Turn every line of the rows below into a Markdown table with the columns Number and Line, skipping blank lines and leaving out the pictures.

***** SUPPLIED RECORDS

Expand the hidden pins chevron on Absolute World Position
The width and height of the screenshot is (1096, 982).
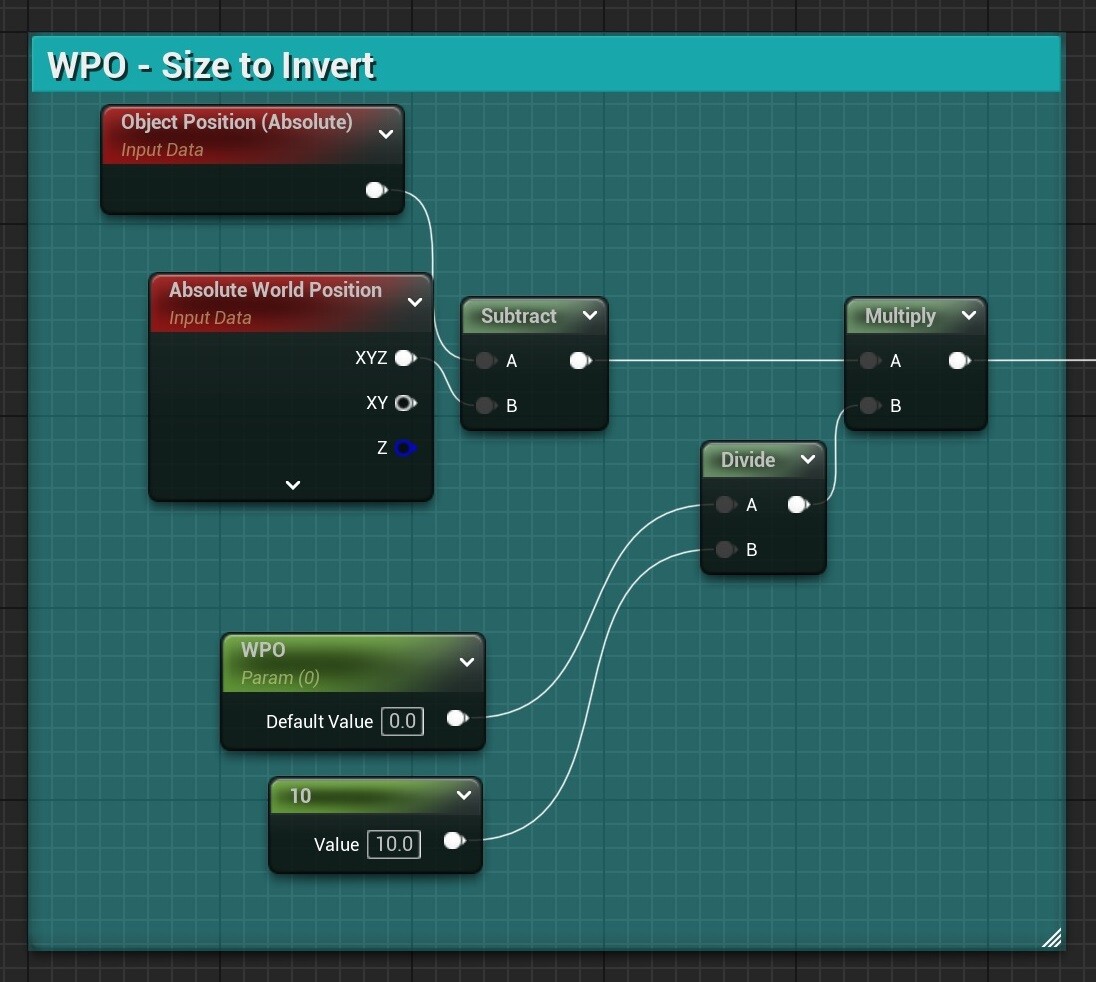291,485
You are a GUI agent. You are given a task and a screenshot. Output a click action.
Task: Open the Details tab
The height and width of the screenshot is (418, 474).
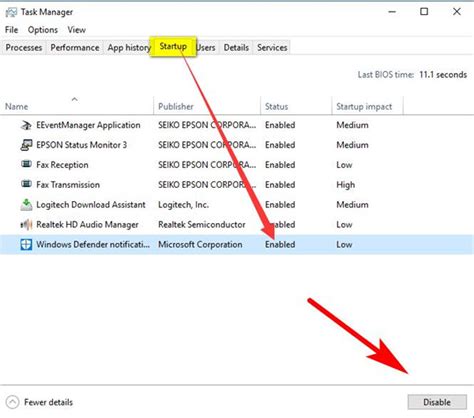(x=236, y=48)
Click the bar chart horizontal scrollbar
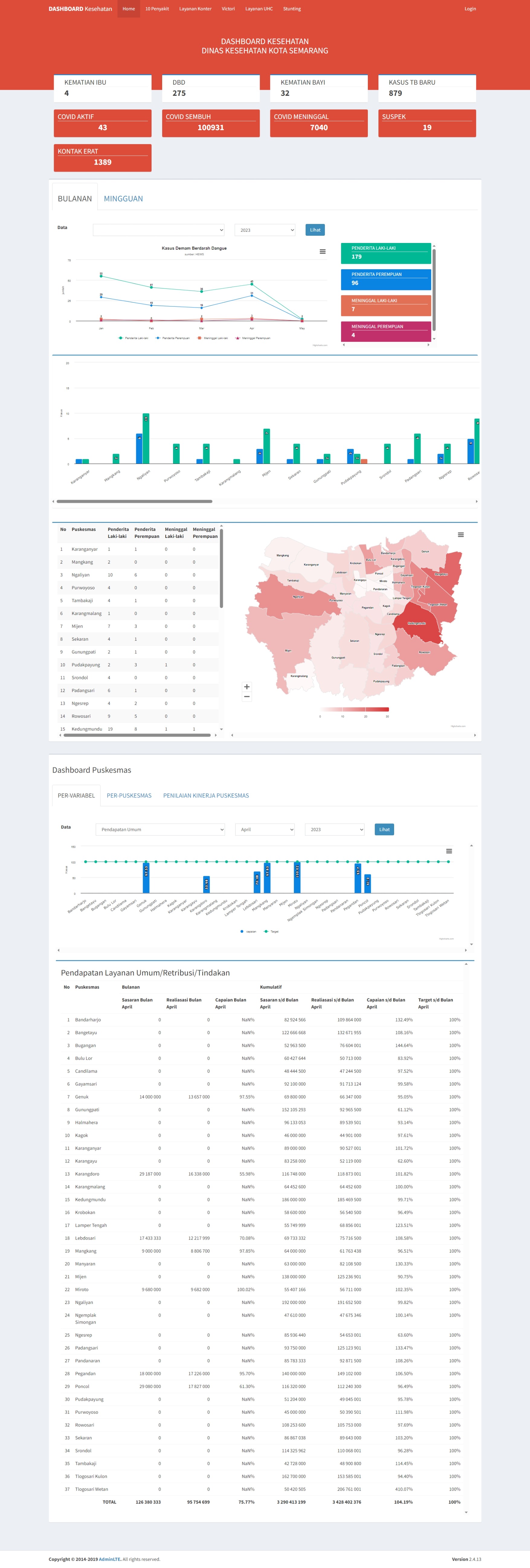This screenshot has height=1568, width=530. [134, 502]
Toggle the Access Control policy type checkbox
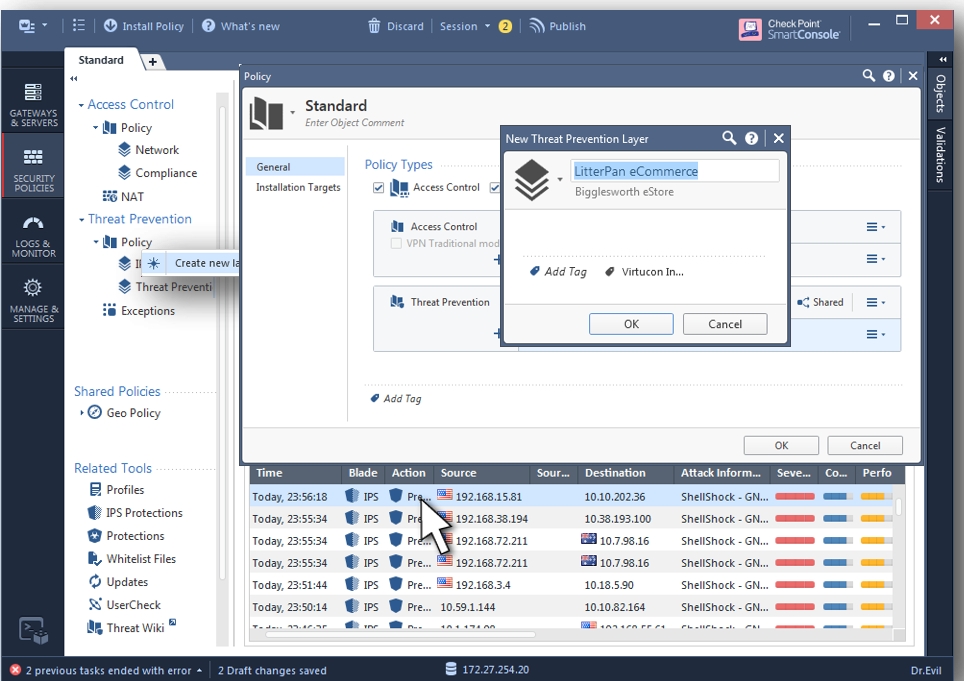 click(x=378, y=188)
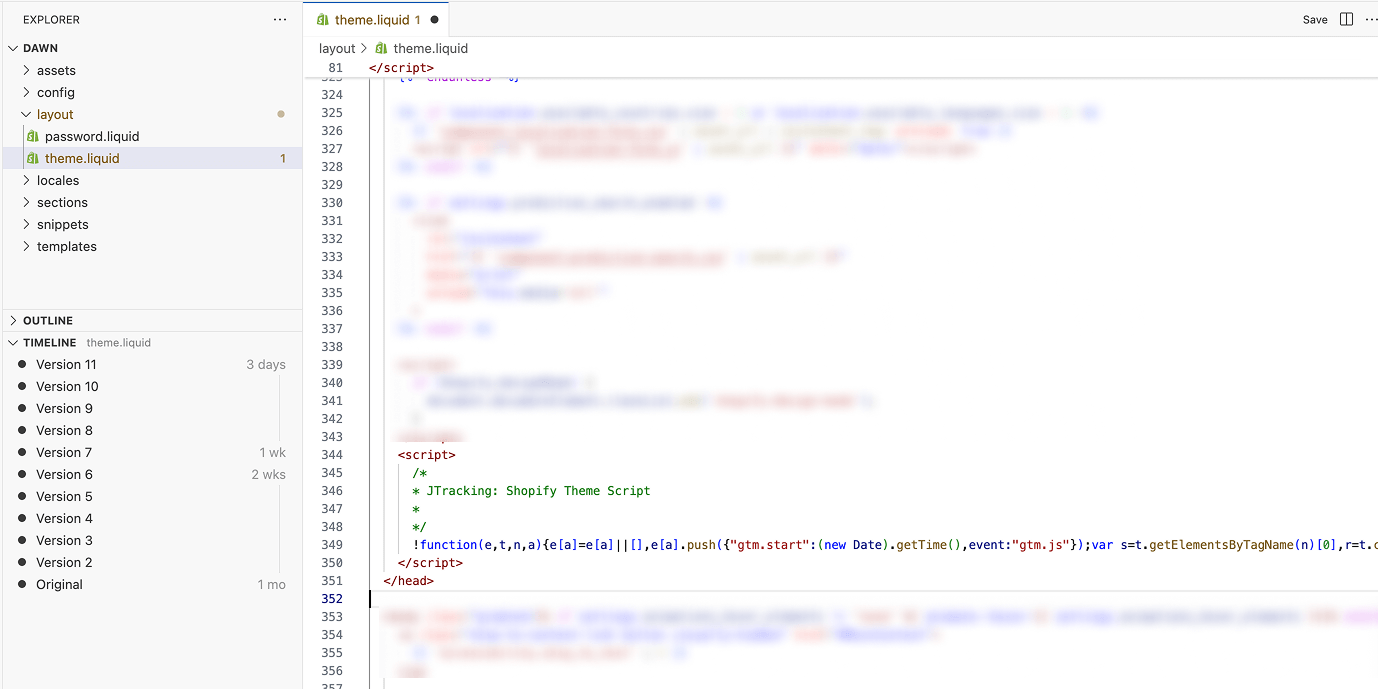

**********

• _OUTPUT_:
| Number | Line |
|---|---|
| 1 | Expand the hidden pins chevron on Absolute World Position |
| 2 | The width and height of the screenshot is (1096, 982). |
| 3 | 291,485 |
| 4 | You are a GUI agent. You are given a task and a screenshot. Output a click action. |
| 5 | Task: Open the Details tab |
| 6 | The height and width of the screenshot is (418, 474). |
| 7 | (x=236, y=48) |
| 8 | Click the bar chart horizontal scrollbar |
| 9 | This screenshot has height=1568, width=530. [134, 502] |
| 10 | Toggle the Access Control policy type checkbox |
| 11 |  click(x=378, y=188) |